• Document extract
################
Office of the Attorney General
State of Texas

November 29, 1990

Honorable Becky B. McPherson
District Attorney
Floyd County
110th Judicial District
Floyd County Courthouse
Floydada, Texas 79235

Opinion No. JM-1249

Re: Supervisory authority of a district court over a commissioners court with regard to the transfer of funds from a county attorney to a district attorney (RQ-2068)

Dear Ms. McPherson:

You have requested our opinion about a dispute between your office and the district judge relating to your agreement with Floyd County to act as county attorney pro tem. For purposes of this opinion, we will discuss the law applicable to the facts as you have presented them.

In September 1989, the county attorney of Floyd County retired, and after a diligent search, the commissioners court was unable to find a qualified successor. You, as district attorney for a four-county district, then made a written proposal to the commissioners court that you would undertake misdemeanor prosecution responsibilities in exchange for a monthly payment of $1750.00 plus an additional amount of approximately $2165.00 per year to cover office supplies, travel, and liability insurance. You specifically agreed that no portion of this money would be used to supplement your salary, but it could be applied to the purchase of books and equipment, and to supplementation of staff salaries. The commissioners court, in executive session, adopted your proposal on October 23, 1989. Funds paid to your office by the commissioners court were placed with a Floydada bank in a segregated account in the name of "Becky McPherson, District Attorney, County Trust Account." Each misdemeanor case you handled was accompanied by an "order appointing special prosecutor," signed by the county judge, pursuant to article 2.07 of the Code of Criminal Procedure. You note that more than 100 such orders were issued between October 1989 and July 1990.
################
• List of tasks
1: Rescale the listing from the line containing "[Menü öffnen/schließen] (536, 41)" through the line containing "Tweet (34, 522)", both ends included. Reproduce every line in that stretch, requests too, but multiply each click coordinate in the answers by 2.5 and round to a whole number, with halves going up.
2: Carry the attorney general's opinion letter forward from the point where it stops.

• Data listing
################
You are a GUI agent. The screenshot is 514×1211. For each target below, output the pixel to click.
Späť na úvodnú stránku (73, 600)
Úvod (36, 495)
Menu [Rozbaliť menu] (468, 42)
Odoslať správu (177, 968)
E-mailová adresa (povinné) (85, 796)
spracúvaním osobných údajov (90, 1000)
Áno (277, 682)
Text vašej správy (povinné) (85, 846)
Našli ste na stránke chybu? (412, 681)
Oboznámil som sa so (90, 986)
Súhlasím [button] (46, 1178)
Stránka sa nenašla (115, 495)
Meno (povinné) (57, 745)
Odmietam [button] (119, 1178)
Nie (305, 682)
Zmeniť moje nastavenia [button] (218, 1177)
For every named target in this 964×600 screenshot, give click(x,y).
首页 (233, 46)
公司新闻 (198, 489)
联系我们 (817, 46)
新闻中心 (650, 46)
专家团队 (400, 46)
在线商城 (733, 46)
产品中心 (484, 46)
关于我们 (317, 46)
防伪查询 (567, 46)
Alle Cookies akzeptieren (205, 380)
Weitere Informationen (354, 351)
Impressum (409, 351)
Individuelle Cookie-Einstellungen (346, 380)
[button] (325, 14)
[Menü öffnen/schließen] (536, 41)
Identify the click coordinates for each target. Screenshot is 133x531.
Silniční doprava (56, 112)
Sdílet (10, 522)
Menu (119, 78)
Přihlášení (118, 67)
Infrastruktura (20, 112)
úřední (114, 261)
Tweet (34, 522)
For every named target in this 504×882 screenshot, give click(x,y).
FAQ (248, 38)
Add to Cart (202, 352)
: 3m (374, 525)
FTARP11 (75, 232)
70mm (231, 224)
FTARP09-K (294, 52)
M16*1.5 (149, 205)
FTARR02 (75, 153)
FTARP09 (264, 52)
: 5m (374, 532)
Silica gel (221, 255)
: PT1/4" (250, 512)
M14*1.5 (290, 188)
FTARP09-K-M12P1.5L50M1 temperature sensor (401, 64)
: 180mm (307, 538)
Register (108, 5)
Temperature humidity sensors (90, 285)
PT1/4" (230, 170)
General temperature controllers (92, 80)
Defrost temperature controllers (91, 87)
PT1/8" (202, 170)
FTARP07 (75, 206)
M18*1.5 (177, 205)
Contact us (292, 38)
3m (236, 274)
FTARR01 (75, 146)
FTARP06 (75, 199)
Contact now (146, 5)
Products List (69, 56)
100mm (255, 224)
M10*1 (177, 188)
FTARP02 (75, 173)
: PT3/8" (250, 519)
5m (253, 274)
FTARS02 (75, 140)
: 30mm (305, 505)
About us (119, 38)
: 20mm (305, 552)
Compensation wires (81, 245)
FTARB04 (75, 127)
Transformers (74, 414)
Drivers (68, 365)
################
• Responses to the tasks
1:
[Menü öffnen/schließen] (1340, 103)
Identify the click coordinates for each target. Screenshot is 133x531.
Silniční doprava (140, 280)
Sdílet (25, 1305)
Menu (298, 195)
Přihlášení (295, 168)
Infrastruktura (50, 280)
úřední (285, 653)
Tweet (85, 1305)

2:
Subsequently, the Honorable David Cave, Judge of the 110th District Court, under date of June 28, 1990, issued an "order appointing a special auditor." [FN1]

The order reads, in part:

This Court, pursuant to the powers vested in it by the laws of the State of Texas hereby appoints LOVE, HAYS & MUSICK 2514 82d. Street, Suite E, Lubbock, Texas 79423 to perform a complete audit of all such monies which were paid out of the Treasury of Floyd County, Texas to the said Beckie McPherson, including but not limited to the $1,750.00 per month which was paid over to her as hereinabove set out.

All persons having access to or control over any and all records, books, receipts, bank statements or other financial documents of whatsoever kind or nature are hereby Ordered to provide and make available for audit, copying and inspection to the said auditor at the places and times designated by the said auditor.

The Auditor shall make such audit and examination with all deliberate speed and shall make a full and complete report to this Court.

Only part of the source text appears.